Text passage
That is enough to create a complete RL environment.
The rest of this post walks through the implementation step by step, so you can see exactly how each piece maps to the code.
Step 1: Import the Required Libraries
We start with the basic imports:
import gymnasium as gym
from gymnasium import spaces
import numpy as np
import pygame
import time
Here is what each library does:
gymnasiumprovides the environment interface,spaceslets us define action and observation spaces,pygamehandles rendering,timeadds a small delay so the animation is readable,numpyis available for numerical work if we need it later.
Step 2: Define the Grid Size and Drawing Constants
Next, we define a few constants that control the visual layout of the world:
CELL_SIZE = 100
MARGIN = 10
Each cell is drawn as a 100 by 100 pixel square. That keeps the grid large enough to see clearly while still staying simple.
Step 3: Convert Grid Coordinates to Screen Coordinates
To render the world nicely, we need a helper that converts a grid position into screen coordinates.
def get_coords(row, col, loc='center'):
xc = (col + 1.5) * CELL_SIZE
yc = (row + 1.5) * CELL_SIZE
if loc == 'center':
return xc, yc
elif loc == 'interior_corners':
half_size = CELL_SIZE // 2 - MARGIN
xl, xr = xc - half_size, xc + half_size
yt, yb = yc - half_size, yc + half_size
return [(xl, yt), (xr, yt), (xr, yb), (xl, yb)]
elif loc == 'interior_triangle':
x1, y1 = xc, yc + CELL_SIZE // 3
x2, y2 = xc + CELL_SIZE // 3, yc - CELL_SIZE // 3
x3, y3 = xc - CELL_SIZE // 3, yc - CELL_SIZE // 3
return [(x1, y1), (x2, y2), (x3, y3)]
This helper is purely for rendering. It keeps the drawing code clean and makes it easy to place objects inside a cell.
Step 4: Draw the Objects in the Grid
We also create a small helper for drawing the objects that appear in the world:
def draw_object(screen, coords_list):
if len(coords_list) == 1:
pygame.draw.circle(
screen,
(50, 50, 50),
coords_list[0],
int(0.45 * CELL_SIZE)

Instruction 1
Duplicate the RL environment walkthrough between "The rest of" and "need it later.", inclusive.
Instruction 2
Summarize the RL environment walkthrough in two sentences.
Instruction 3
Translate this sentence from the RL environment walkthrough into Spanish: "To render the world nicely, we need a helper that converts a grid position into screen coordinates."
The entries after this point are separate material from the RL environment walkthrough.

Record list
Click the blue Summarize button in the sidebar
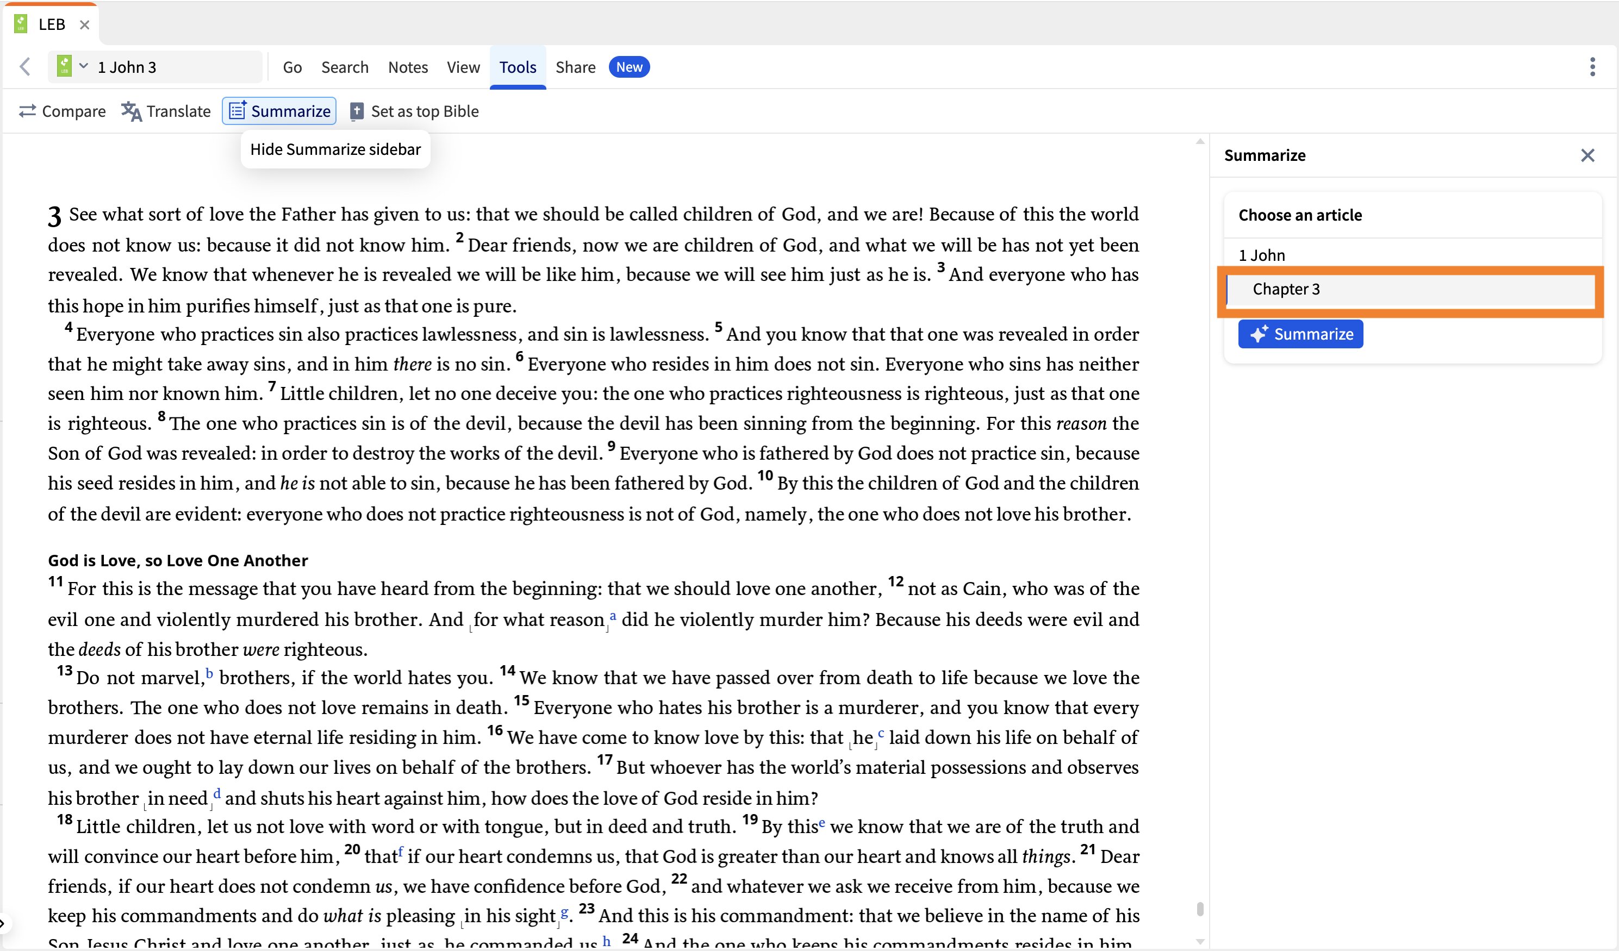The image size is (1619, 951). 1300,334
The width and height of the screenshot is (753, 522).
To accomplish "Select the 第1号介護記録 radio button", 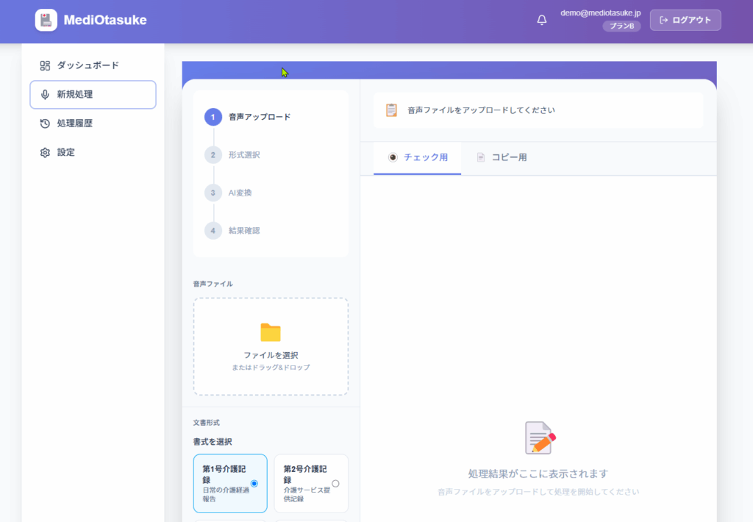I will (x=254, y=484).
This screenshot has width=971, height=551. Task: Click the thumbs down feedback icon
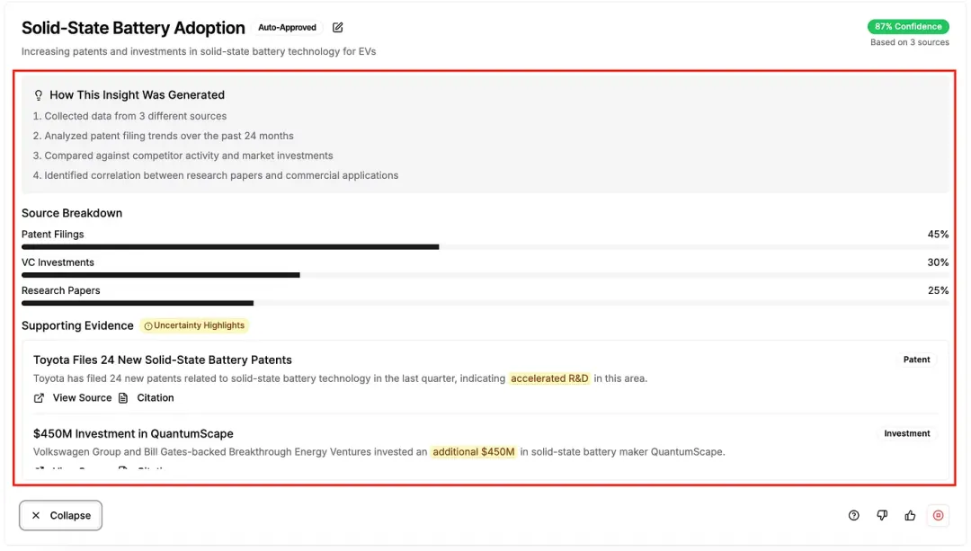pos(882,515)
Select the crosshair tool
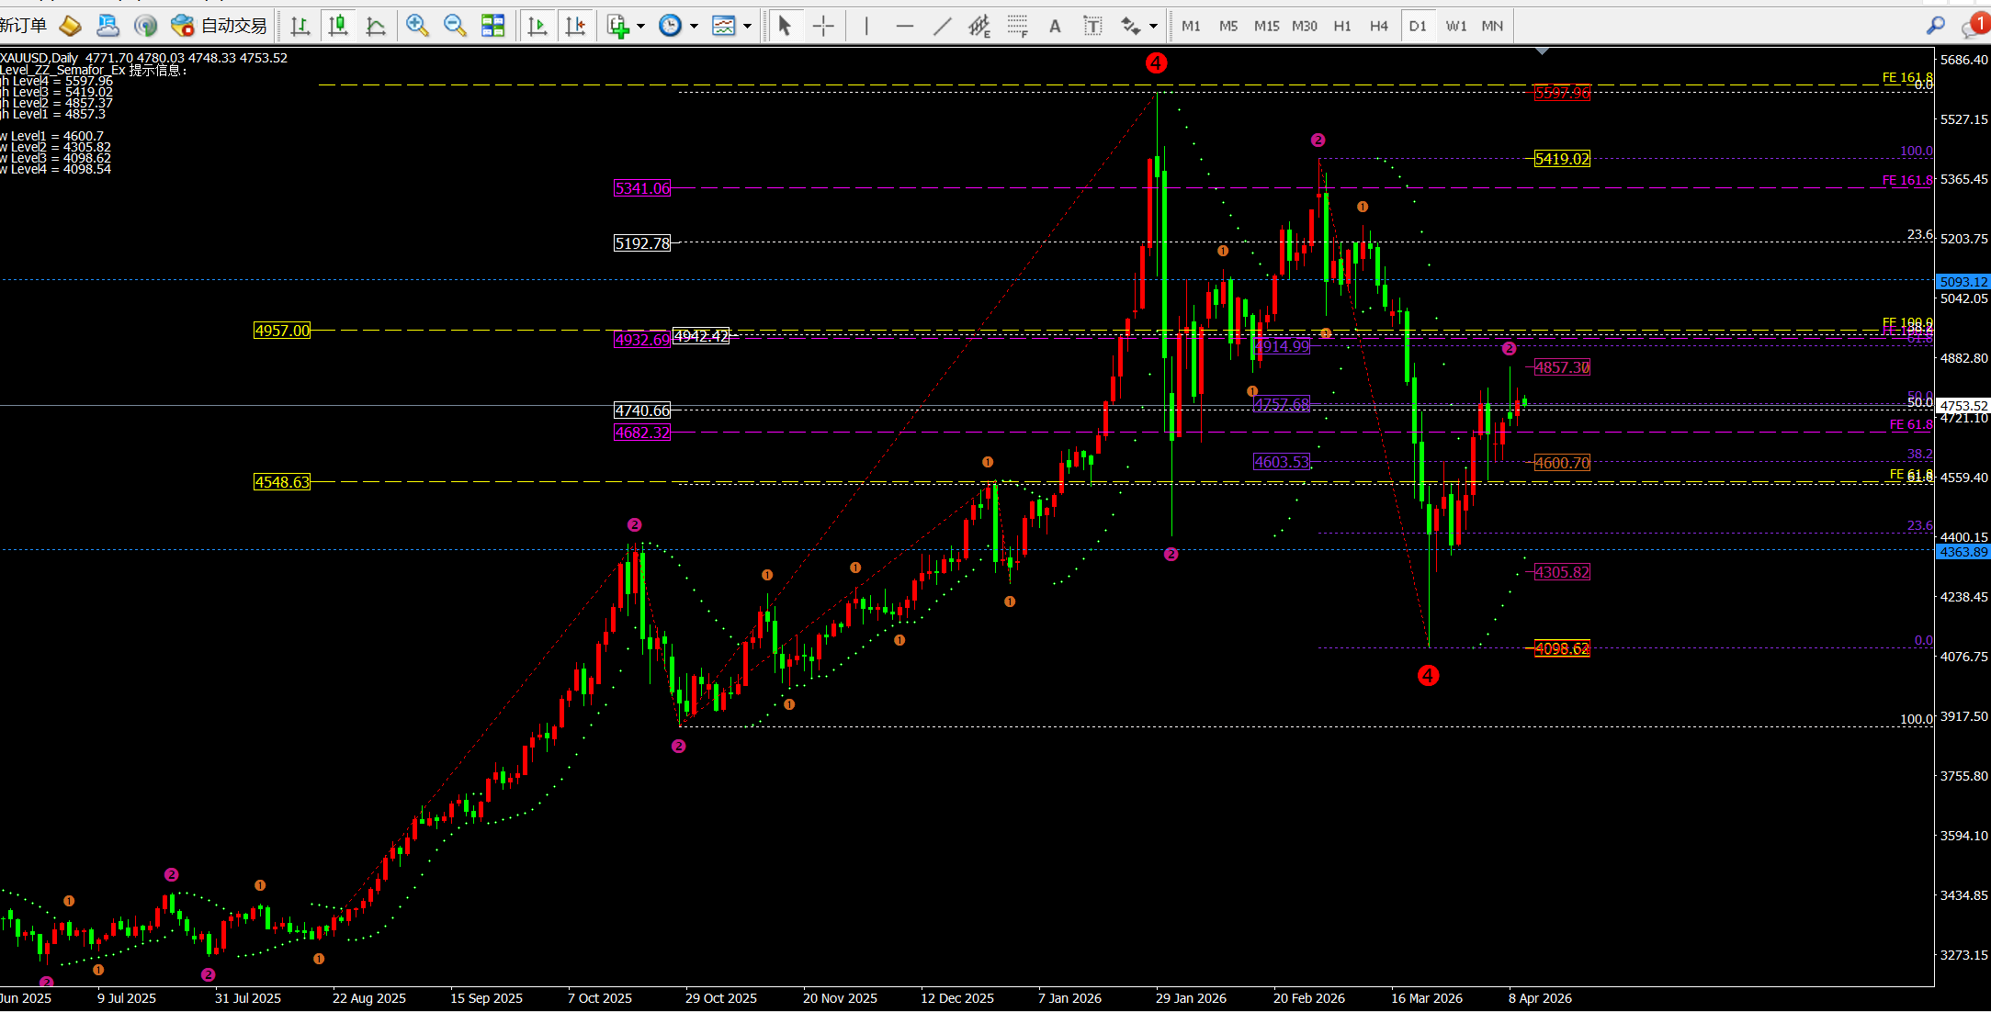 click(823, 26)
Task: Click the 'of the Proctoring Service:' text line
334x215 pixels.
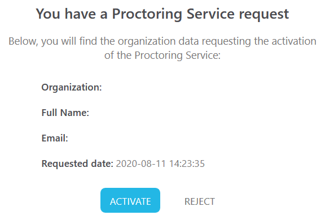Action: click(x=162, y=55)

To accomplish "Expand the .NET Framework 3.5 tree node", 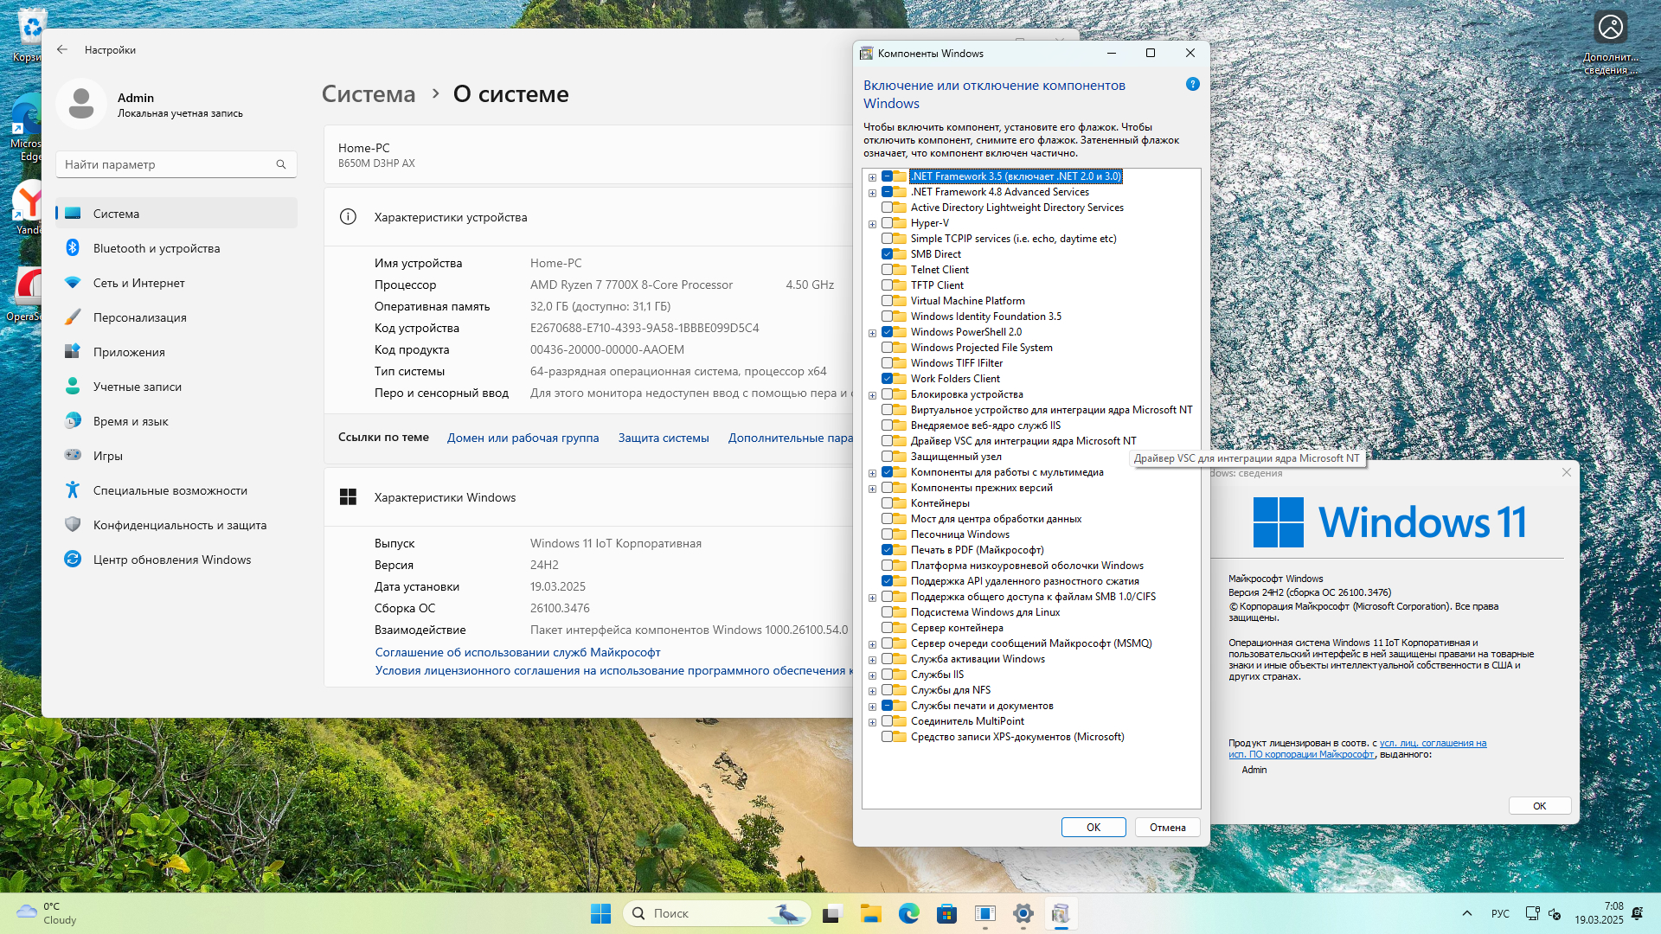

Written reply 1
The rest of this post walks through the implementation step by step, so you can see exactly how each piece maps to the code.
Step 1: Import the Required Libraries
We start with the basic imports:
import gymnasium as gym
from gymnasium import spaces
import numpy as np
import pygame
import time
Here is what each library does:
gymnasiumprovides the environment interface,spaceslets us define action and observation spaces,pygamehandles rendering,timeadds a small delay so the animation is readable,numpyis available for numerical work if we need it later.

Written reply 2
The walkthrough builds an RL environment step by step, starting with imports of gymnasium, spaces, numpy, pygame and time and then defining drawing constants that make each grid square 100 by 100 pixels. It then adds a rendering helper that converts grid positions into screen coordinates and a helper for drawing the objects that appear in the world.

Written reply 3
Para renderizar bien el mundo, necesitamos una función auxiliar que convierta una posición de la cuadrícula en coordenadas de pantalla.